Stored records:
══════
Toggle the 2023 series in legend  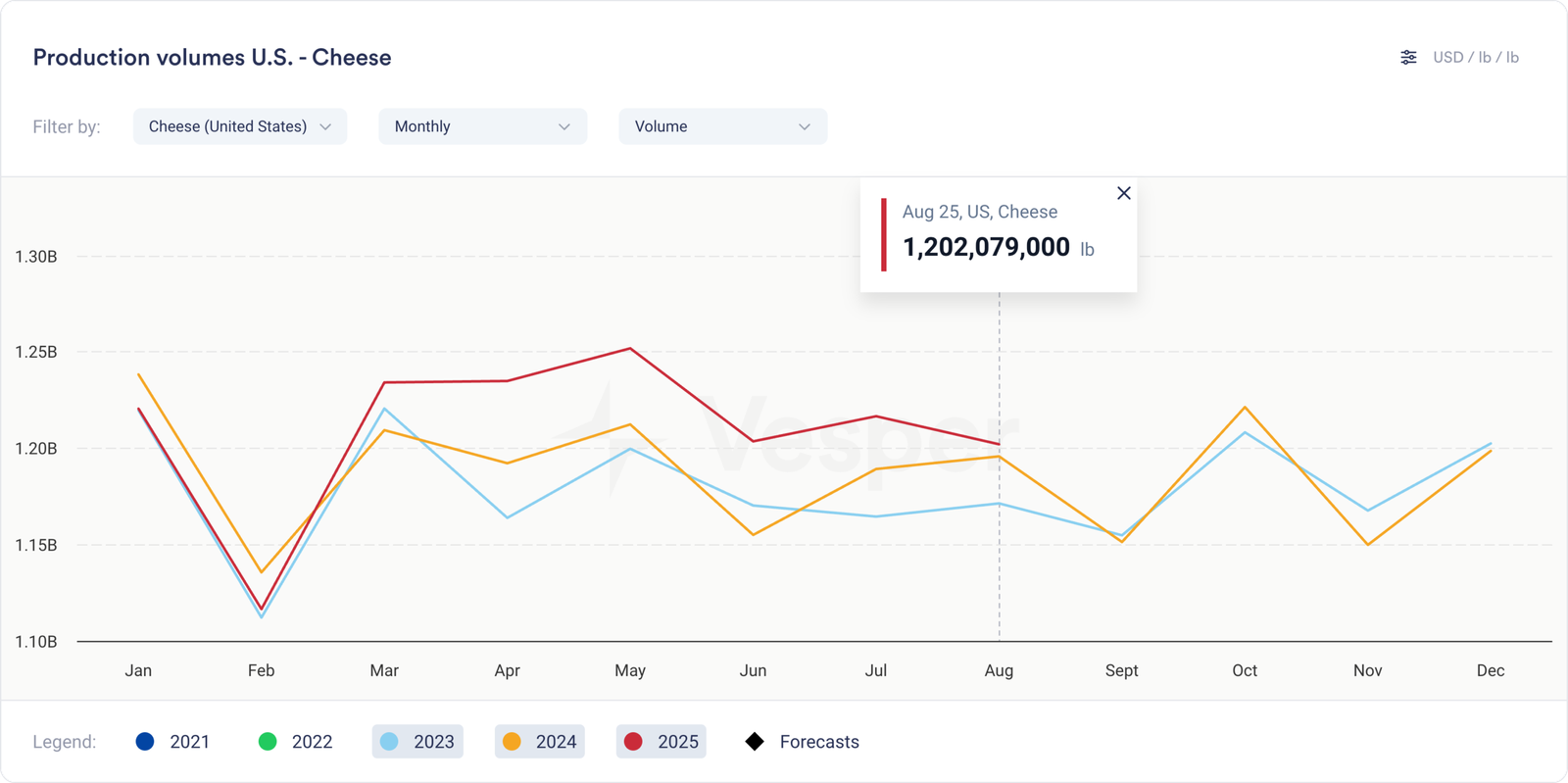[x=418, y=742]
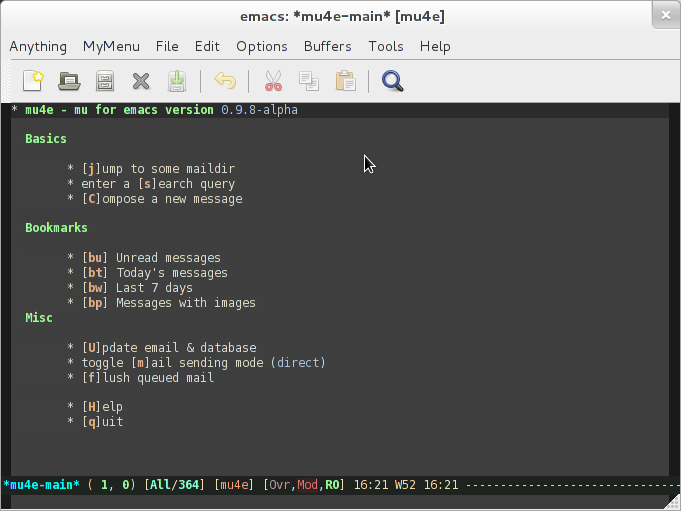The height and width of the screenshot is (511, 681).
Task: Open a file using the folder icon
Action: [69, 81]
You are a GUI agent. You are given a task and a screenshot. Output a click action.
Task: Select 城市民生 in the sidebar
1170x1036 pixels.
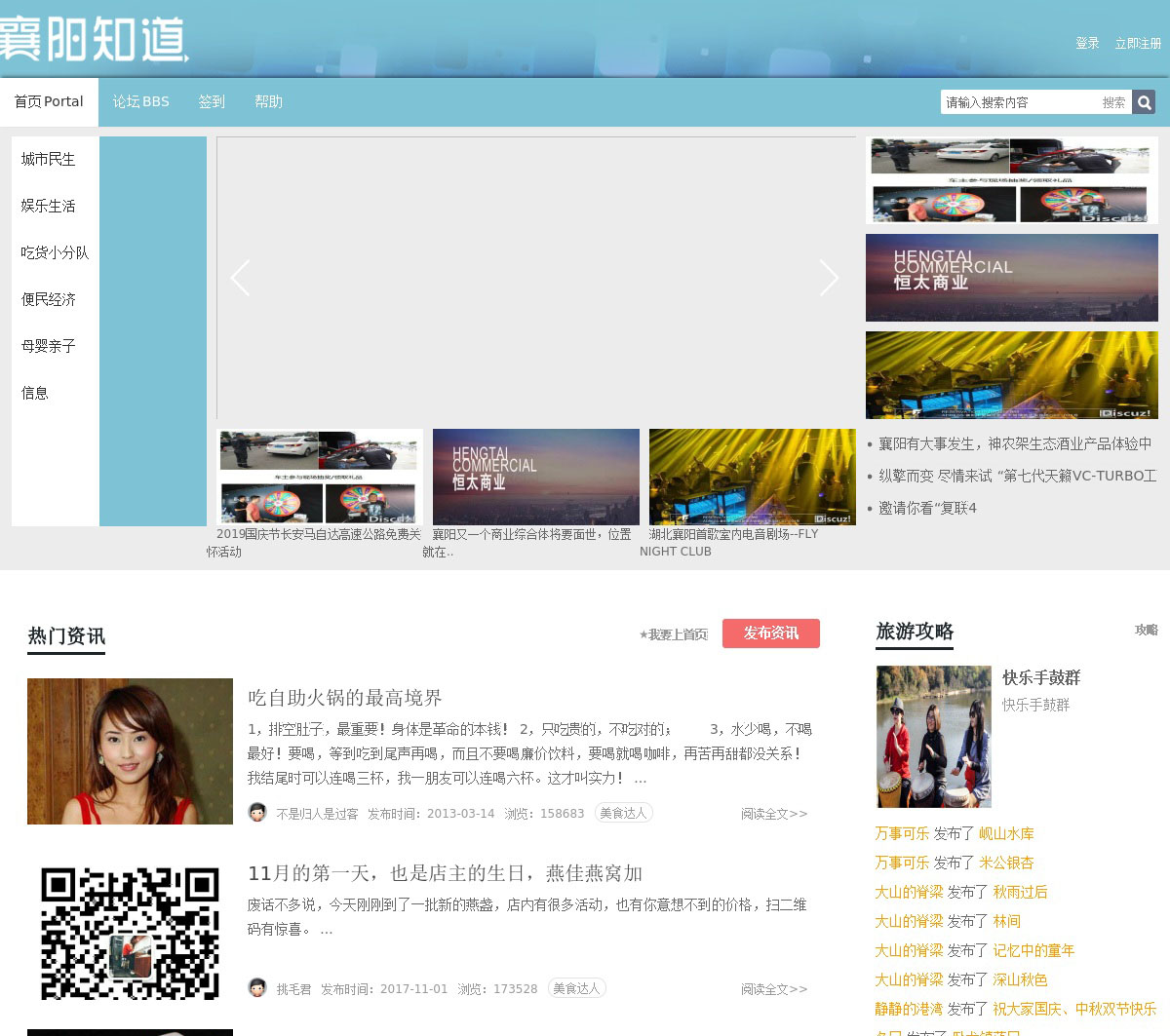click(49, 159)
══════
WHAT IS BEING ASKED: All lines from the one containing "Task: Select 城市民生 in the sidebar" to the last line of the records above, and no others, should be returned unchanged, without pictures.

ANSWER BOX:
Task: Select 城市民生 in the sidebar
1170x1036 pixels.
click(49, 159)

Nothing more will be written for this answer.